If a line of the entries below includes the word "agent", it counts; state the total and nothing further.

(Screenshot grounding data)
______
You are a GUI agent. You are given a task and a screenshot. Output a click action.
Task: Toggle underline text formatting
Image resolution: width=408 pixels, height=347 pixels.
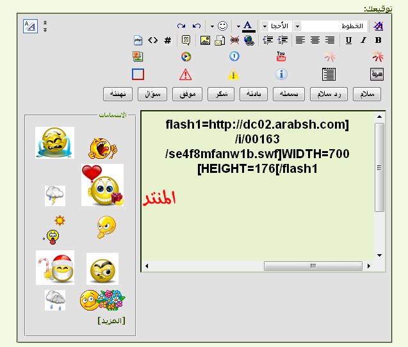(348, 40)
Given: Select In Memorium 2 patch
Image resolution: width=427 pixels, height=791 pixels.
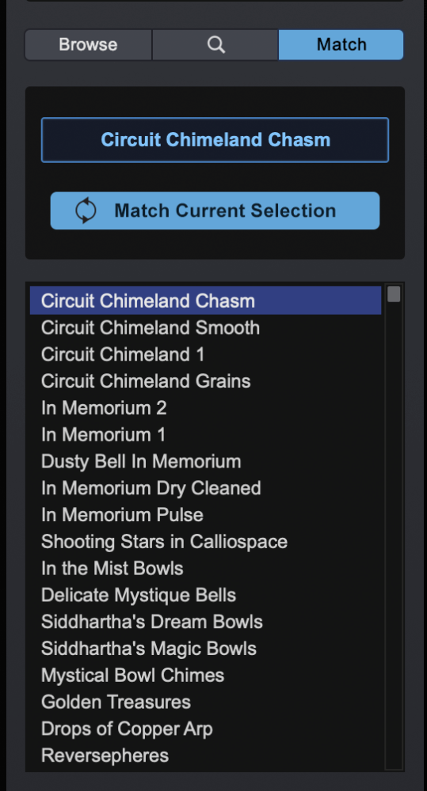Looking at the screenshot, I should (x=206, y=408).
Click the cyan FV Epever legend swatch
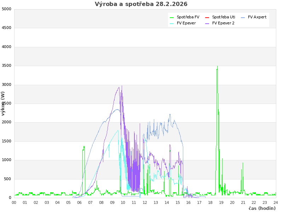The height and width of the screenshot is (212, 283). [x=172, y=23]
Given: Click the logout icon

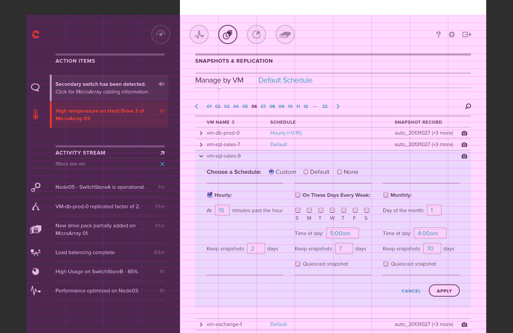Looking at the screenshot, I should [467, 34].
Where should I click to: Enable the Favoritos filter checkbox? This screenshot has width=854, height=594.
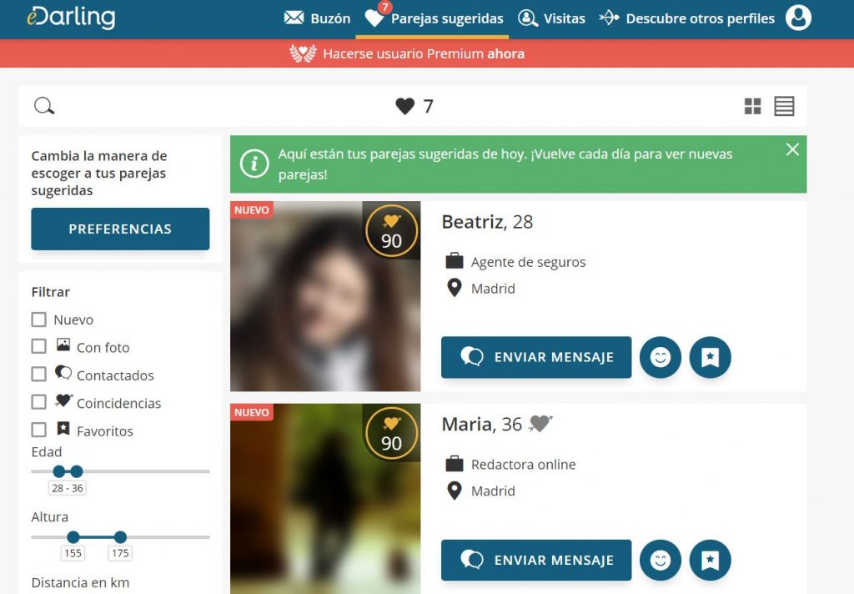point(39,430)
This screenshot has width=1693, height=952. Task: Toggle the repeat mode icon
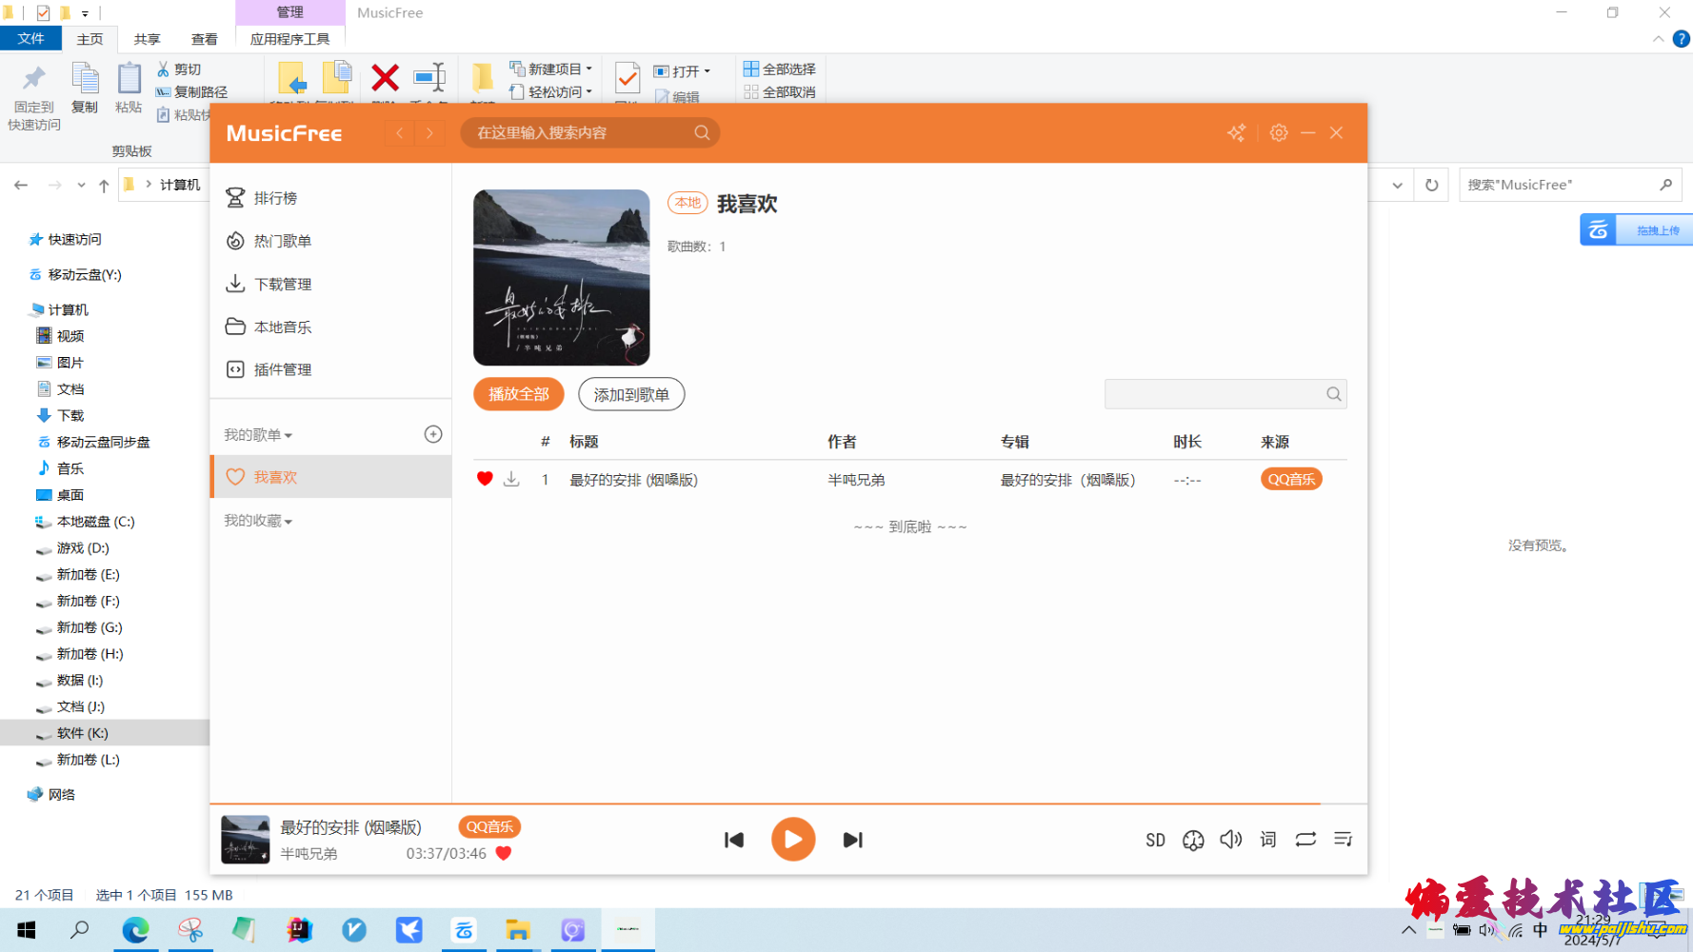1305,839
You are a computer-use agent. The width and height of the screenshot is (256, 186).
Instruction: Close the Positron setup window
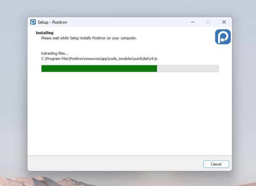click(x=224, y=22)
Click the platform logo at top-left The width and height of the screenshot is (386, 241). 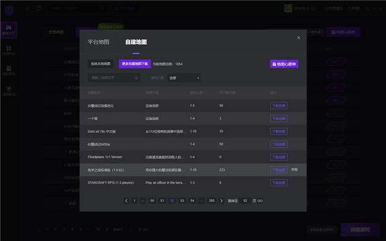tap(8, 8)
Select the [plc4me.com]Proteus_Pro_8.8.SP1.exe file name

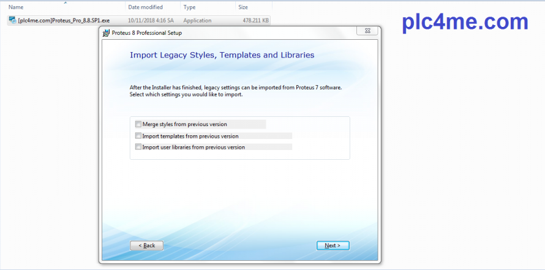click(x=64, y=20)
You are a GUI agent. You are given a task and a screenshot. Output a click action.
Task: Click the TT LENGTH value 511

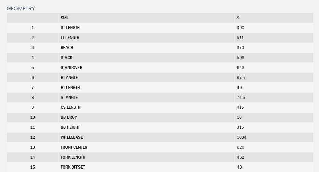[240, 38]
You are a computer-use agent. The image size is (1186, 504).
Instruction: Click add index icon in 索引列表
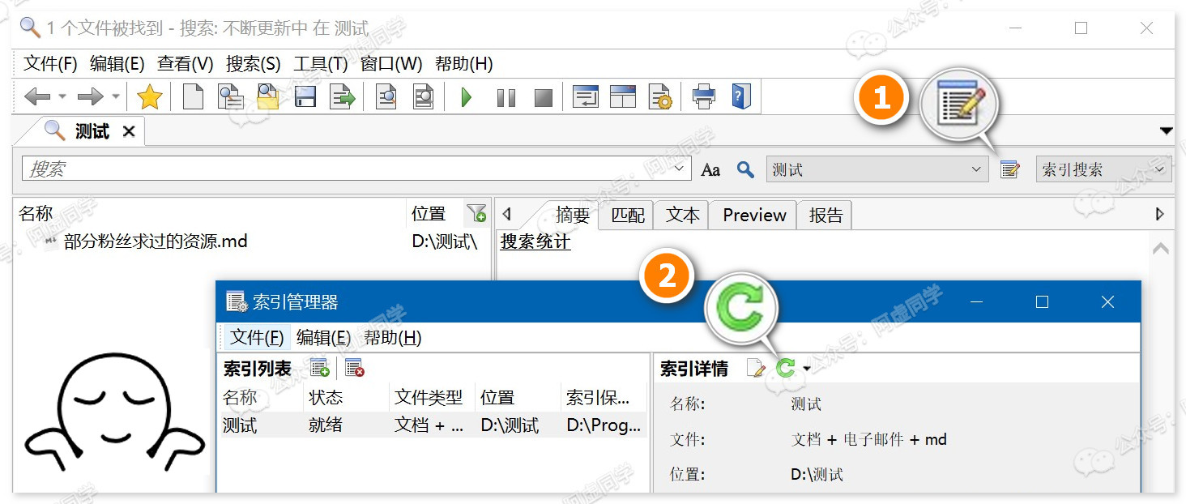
______
Solution to this exercise: 4